Has your child ever asked you where meat comes from? And if so, did you know how to answer?
It can be a difficult topic to explain to children but Charles Sturt University graduate Kate Webster, Wagga Wagga believes it is an important question to answer.
So much so that she has written a picture book, along with illustrations from Cootamundra's Jess Edwards, titled What is meat?
The book, which Kate hopes can be used by parents and teachers as a tool to accurately explain the meat industry, is one of four in a series which will also include books on where milk, eggs and wool come from.
Kate said she was inspired to write the books after an essay topic at university exposed her to the scary statistics of how little children know about where their food comes from - a line at the back of the book quoting 'Did you know 10 per cent of students thought beef counted as part of their daily 'fruit and vegetable' intake?'
"That sparked the idea, then last year with COVID I had a bit more time on my hands and so I started writing," Kate said.
For Kate, meat was always going to be the first cab off the rank - she did her honours on the flavour of lamb and is now working for a meat industry research body.
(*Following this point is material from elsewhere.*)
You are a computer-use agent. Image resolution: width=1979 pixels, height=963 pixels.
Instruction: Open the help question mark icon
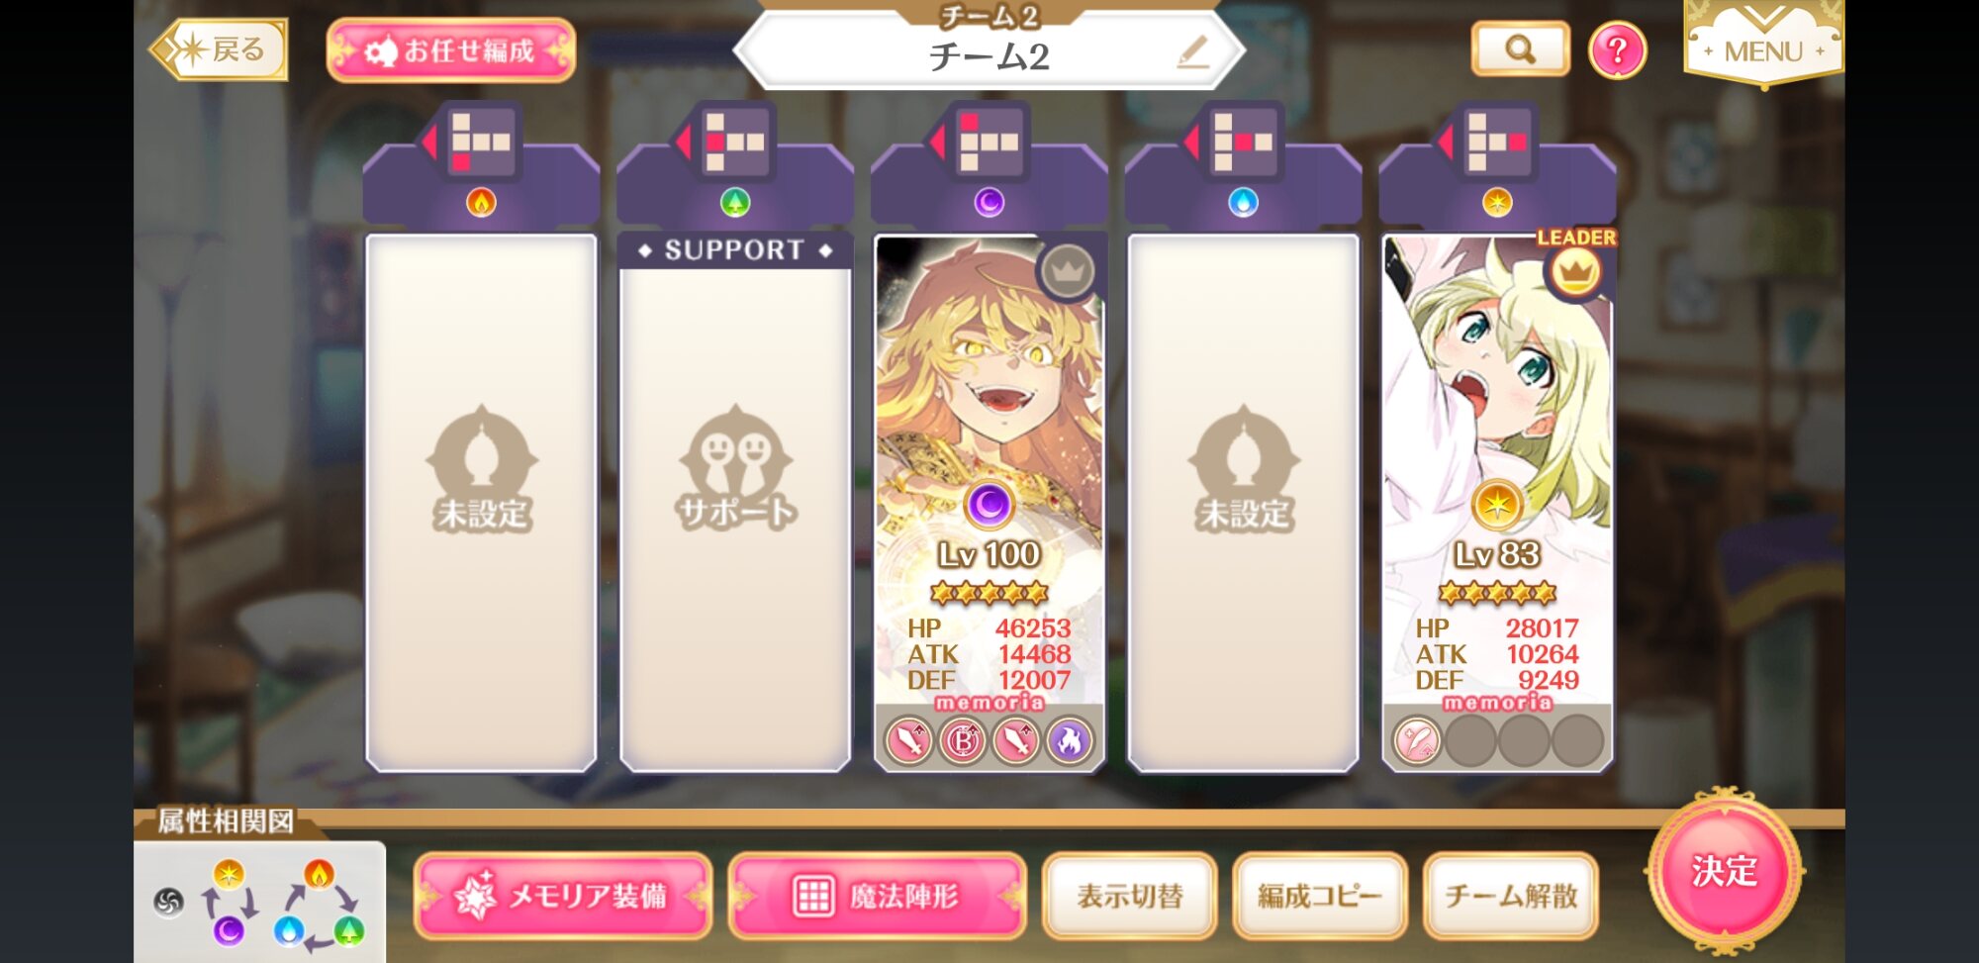[1617, 49]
"I chose to do that book first because it's what I'm passionate about. It's also one of the most controversial and misconceived industries in agriculture," Kate said.
"I wanted to provide caregivers with a resource they could use which is not too confronting but is engaging and still allows them to give their children the correct facts.
"It also looks at the other products produced from animals and it helps to define the labels we see, like what is free-range? What is organic? What is sustainable farming? - words that I don't think a lot of parents would completely understand."